Would you give UPS a Pass on their "Laser Measuring Devices" because as you say "There are many products that start out compliant with everything and that, as a result of processing or handling, change dimensions."  I don't think so, nor do I think you should.

When we say "oh that little thing doesn't matter" -- well a certainty is that many other BIGGER things will soon follow.

The three sub shops whose subs were measured are three good systems (not equally as good, but good) and I do not believe that they should be condemned for the 'short-sub'.  However, I do believe that all ZORs should deliver systems and procedures to their ZEEs which do not open up the door for the 6 O'Clock News Investigators to walk in and ask "WHY do you .......?

Believe & Succeed,DaleFranSynergy, Inc.Synergizing Franchising!


The three pound porterhouse at Mortons, cooked to medium rare, loses about the wieght of a McDonalds quarter pounder (weight before cooking). When I am done with the steak at Morton's, and am sipping the last of the Cabernet, my thoughts do not wander to lamenting that quarter pounder that I missed out on, and if I were to find myself dining with someone who thought that was a significant issue, I would have my entire evening ruint.

Should you and I ever find ourselves in a social situation, I have decided that it will have to be at a saloon, cause booze don't shrink in the galss. 



On further consideration, I think I have to agree with you. The reason you changed my mind is that, put the way you explained it, few would believe that the "shrinkage" wasn't deliberate.

You are one smooth talkin sumbitch.

It kinda reminds me of the story of when we shipped all them condoms to Russia for their army. We only sent extra large and labelled 'em American Medium. 


Richard - No Worries

Hey - we'll have no worries at Morton's or at the Saloon.  I do live an Eat, Drink and be Merry (Ecclesiastes VIII 15) lifestyle.

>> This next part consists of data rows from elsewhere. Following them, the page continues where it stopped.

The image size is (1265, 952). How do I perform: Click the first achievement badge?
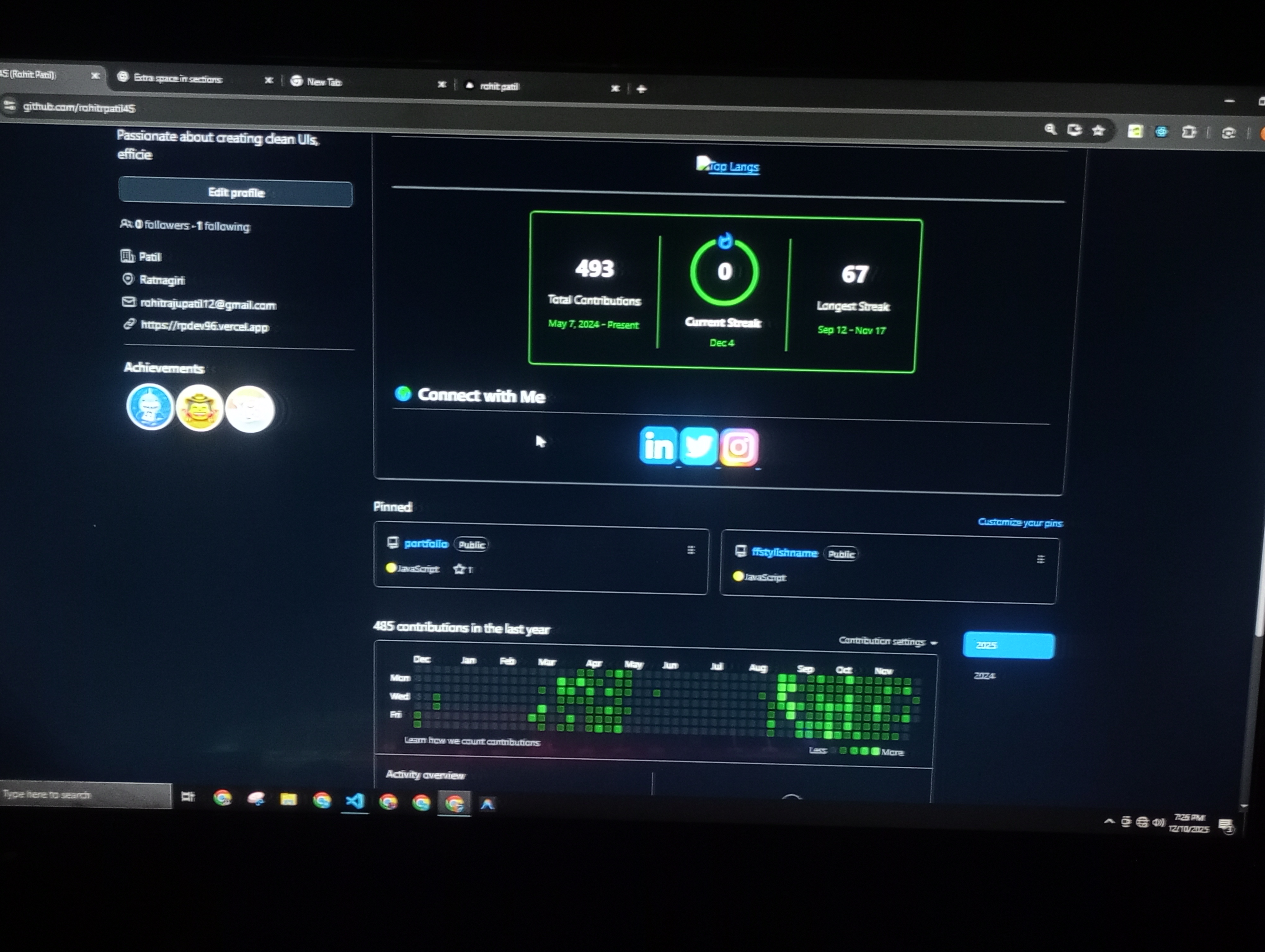150,407
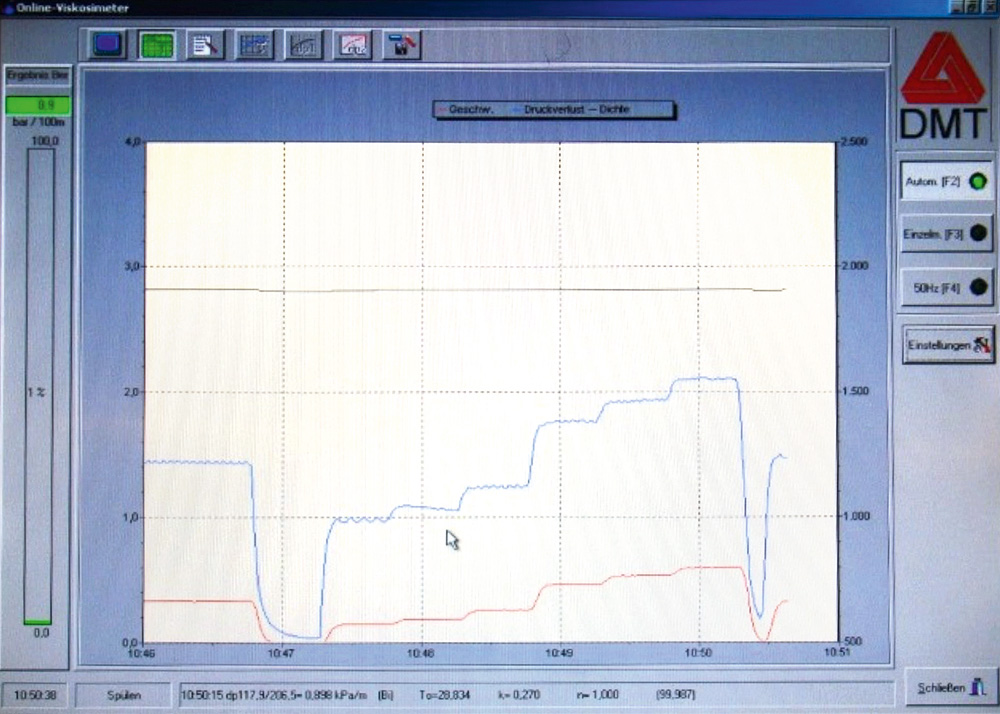Select the dp1 curve toolbar icon

[303, 44]
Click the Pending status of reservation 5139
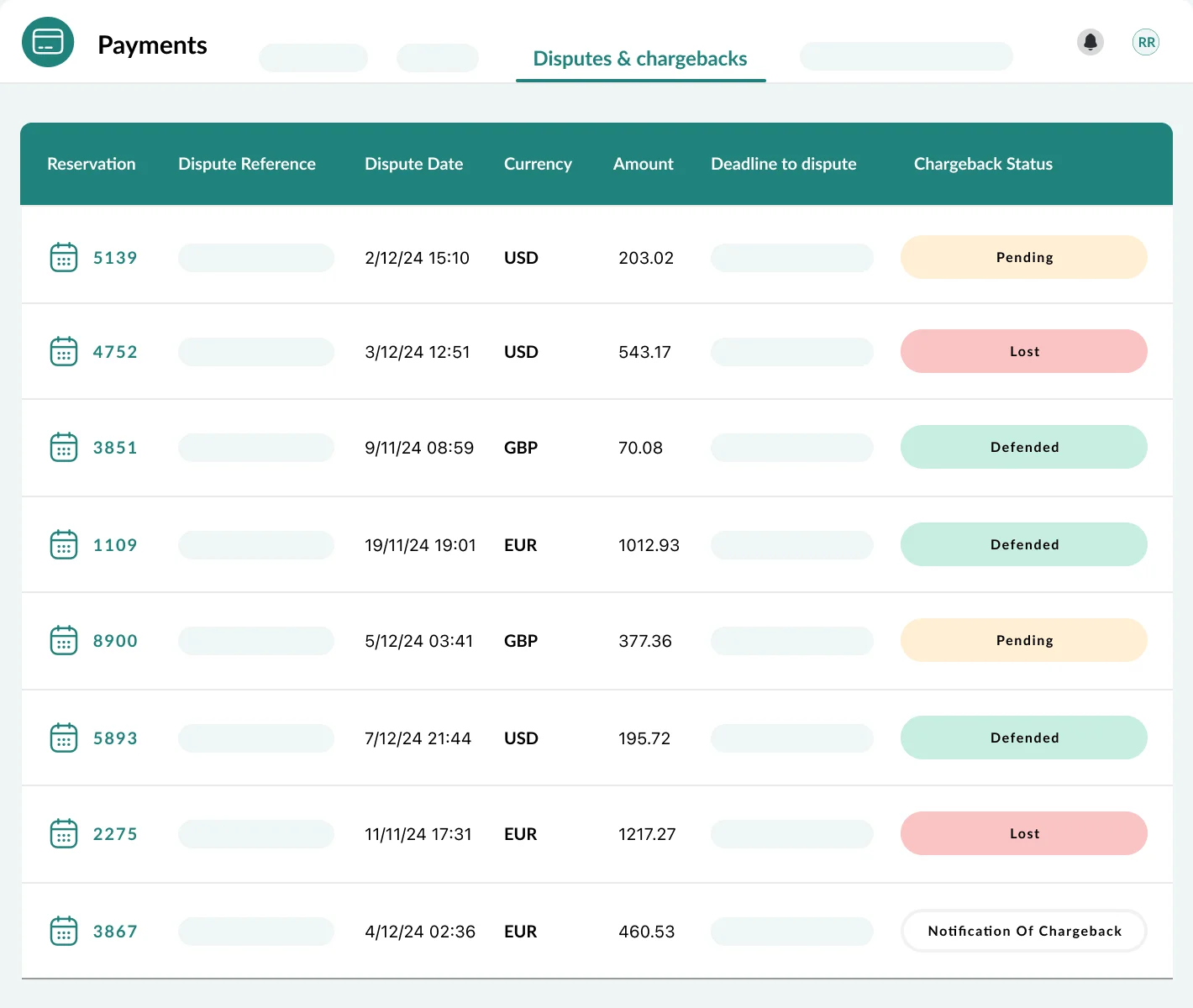This screenshot has height=1008, width=1193. click(x=1023, y=257)

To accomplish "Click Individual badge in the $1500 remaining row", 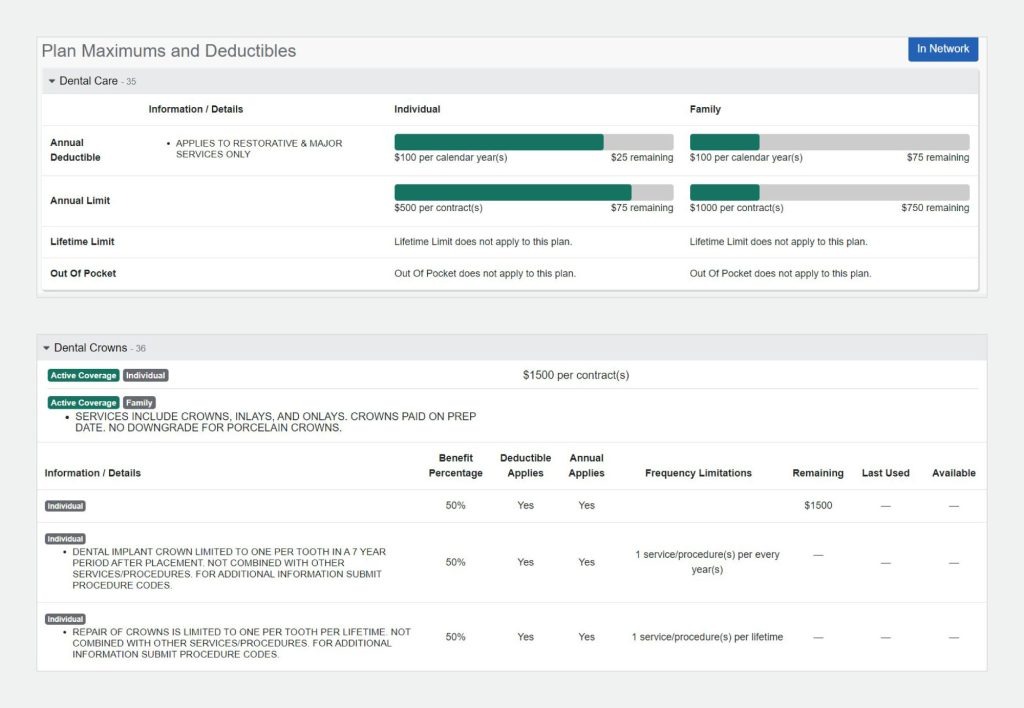I will pyautogui.click(x=65, y=506).
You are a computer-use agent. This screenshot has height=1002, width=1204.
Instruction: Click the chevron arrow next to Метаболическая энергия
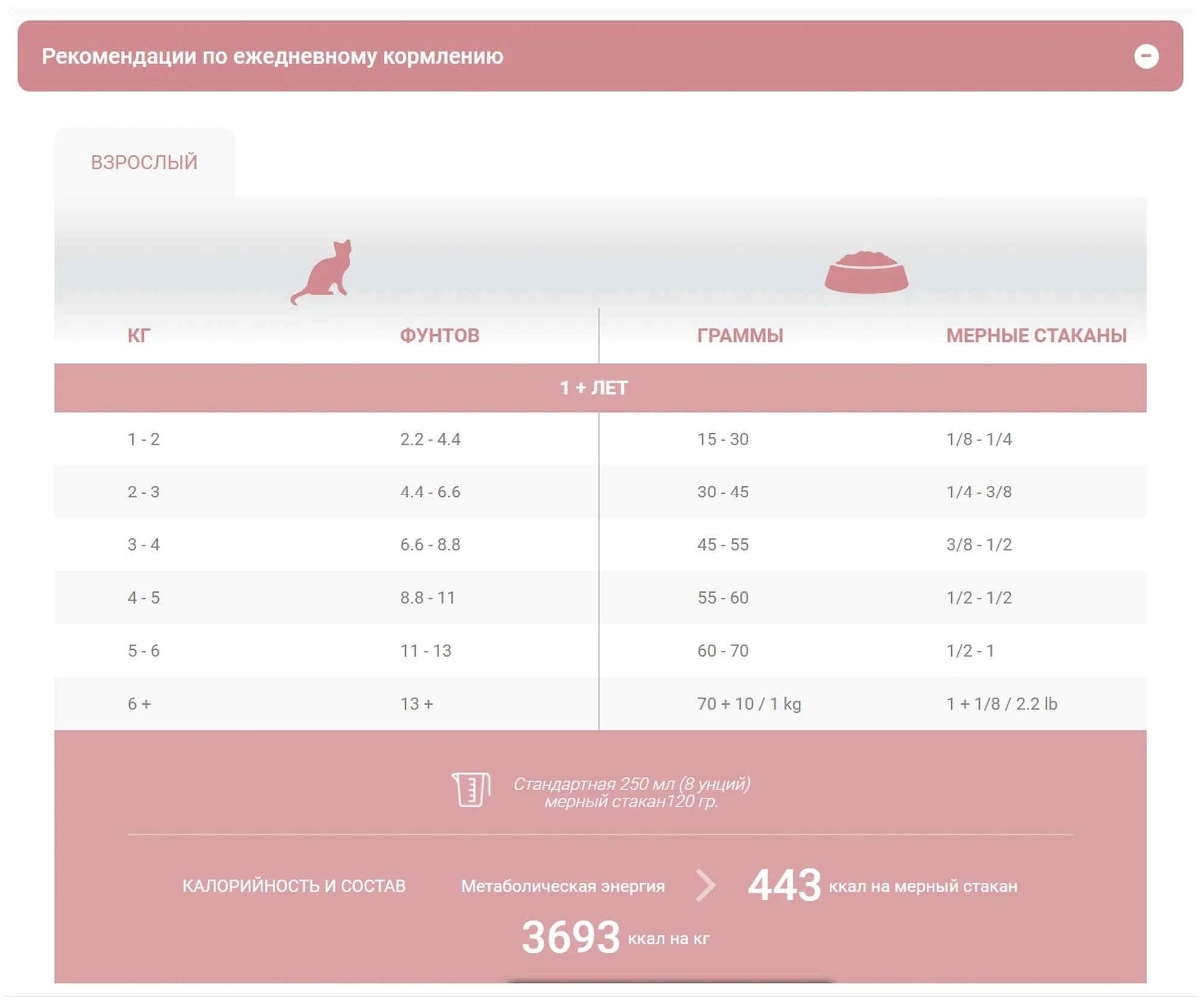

The booze may not shrink from the glass, but I've noticed that there's definately a corelation between the time spent on BMM and the evaporative effet that it has on the bottles on the bar. (Translation, BMM may drive one to drink).

Here's to a long life and a merry one.A quick death and an easy one.A pretty girl and an honest one.A cold pint-- and another one!

Believe & Succeed,DaleFranSynergy, Inc.Synergizing Franchising!

Grapes in Texas

Hey - Thanks, I think (LOL).

I vaguely remember the story on the condoms -- didn't the fine print say something about "American Medium/Texas Small"?

As I've mentioned I was raised Texan - and once Texan always Texan.  While living in TX, I had a friend from Calif. come to visit and we had a history of ribbing each other on TX/CA Pride type stuff.  We were at the supermarket in the produce section when he placed his hand on Watermelon and said "Hey Dale, did ya'll have these California Avocados shipped in or flown in" without missing a beat and in true Texas fashion I replied "Get your hand off that Texas Grape".

Believe & Succeed,DaleFranSynergy, Inc.Synergizing Franchising!